Author: Antonio Mugica
Illustrator: Hermann Mejía
Publication Date: February 1, 2012
Publisher: Multiple Personality Entertainment
Number of pages: 36
Recommended age: 3 to 7
Reviewed by: Renee (Mother)
Through the use of rhyming verse, Hookitty-Tookitty-Tah tells the story of a King who, concerned for the safety of his people, makes a truce with a dragon that if they provide him with mountains of sweets, the dragon will not eat the townsfolk. But an accidental substitution of salt for sugar in one of the recipes turns the dragon from yellow to purple, enraging the beast who threatens to eat one of their children every day if his natural colour is not restored. Frightened, the people of the tiny town turn to Hookitty-Tookitty-Tah, a famous wizard baker boy, who bakes up a series of magical treats that changes the dragon from colour to colour to colour until finally he, not only has a tummy-ache, but is finally back to his old yellow self.
My Thoughts: Hookitty-Tookitty-Tah was a fun, quirky read with an interesting and creative story that sees an evil dragon outsmarted by the underdogs with the help of a young wizard. It was delightful to see how, with each different “treat”, the dragon would change into a new colour, until finally at the end, he is presented with the most enormous and sugary concoction yet. After devouring this last treat, he successfully regains his original hue of yellow, but he also makes himself sick eating so many sweets.
The message in the book is that things go badly and you will feel sick when you eat too many sweets – – a message that sometimes seem lost on my children. However, that message seems a bit lost when the dragon achieves his goal (of turning back to his normal colour) after eating the most sweets. Maybe if he had eaten vegetables and fruits and THEN turned back yellow, it would have really driven this message home.
I felt that the rhyming and cadence of this book were very well done. I didn’t find myself tripping over words at all. The illustrations in the book are FANTASTIC! There is a wide variety in terms of using full pages and partial pages for the illustrations and there is sufficient detail on each page to maintain children’s interest. Very kid-friendly illustrations!
I do have to raise one concern that I had with the content. Perhaps this won’t be an issue for everyone, but when the dragon changes colour accidently for the first time, he threatens the townsfolk by saying that, if they don’t change him back, he will eat one of their children every day. I felt that perhaps this was a bit harsh for a picture book. Maybe eating one of their cows or goats would have been a bit more age-appropriate. This concept may be frightening to some young children.
My Bottom Line: Hookity-Tookitty-Tah is a fun little book which uses rhyming verse and wonderful illustrations to spin an imaginative story that I’m sure will be enjoyed by children and their families – especially those who love stories about dragons. I also like that there is a Spanish version available (see below). I recommend this book for children ages 3 and older.

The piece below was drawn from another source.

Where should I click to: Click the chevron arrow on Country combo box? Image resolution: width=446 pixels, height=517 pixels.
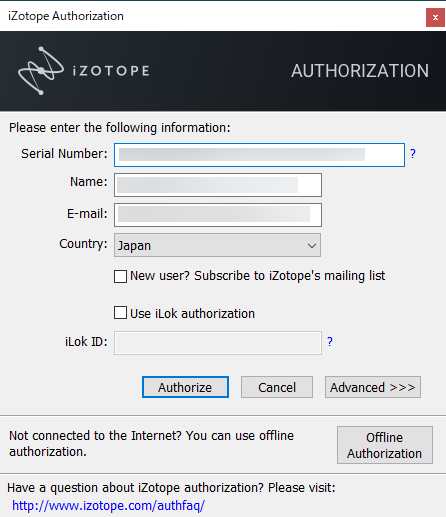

* This book was provided to us free-of-charge in exchange for our honest review.*
About the Author
Antonio Mugica is a musician and author, and also a successful executive in the technology business world, as the founder and CEO of the Smartmatic Group. His most recent children’s book Hookitty-Tookitty-Tah was recognized with a Gold Medal from the prestigious Moonbeam Award for Best Book in the Spanish Language. Mugica has written poetry, fiction, children’s fiction and screenplays. He wrote and designed the special effects for an experimental short film ‘la Besofagia’ that won the award for best special effects in the Caracas Video Art festival. As a composer he created the choral symphonic suite ‘Surprise’, that was premiered to a live audience on 1998.
About the Illustrator
Hermann Mejia is a Venezuelan born / New York Based plastic artist that has recently been named as one of the 15 most important artists in Venezuelan history by the Huffington Post. Starting at a very early age as a self-taught master drawer, he won his first award when he was seven years old in Tokyo Japan. Many acknowledge him as a master watercolorist, and it is this technique what lies mainly behind his work in Hookitty-Tookitty-Tah. In 2001 he was nominated for Best Artist at the Harvey Award. In 2003, he won the National Cartoonist Society Reuben Award for his work in the area.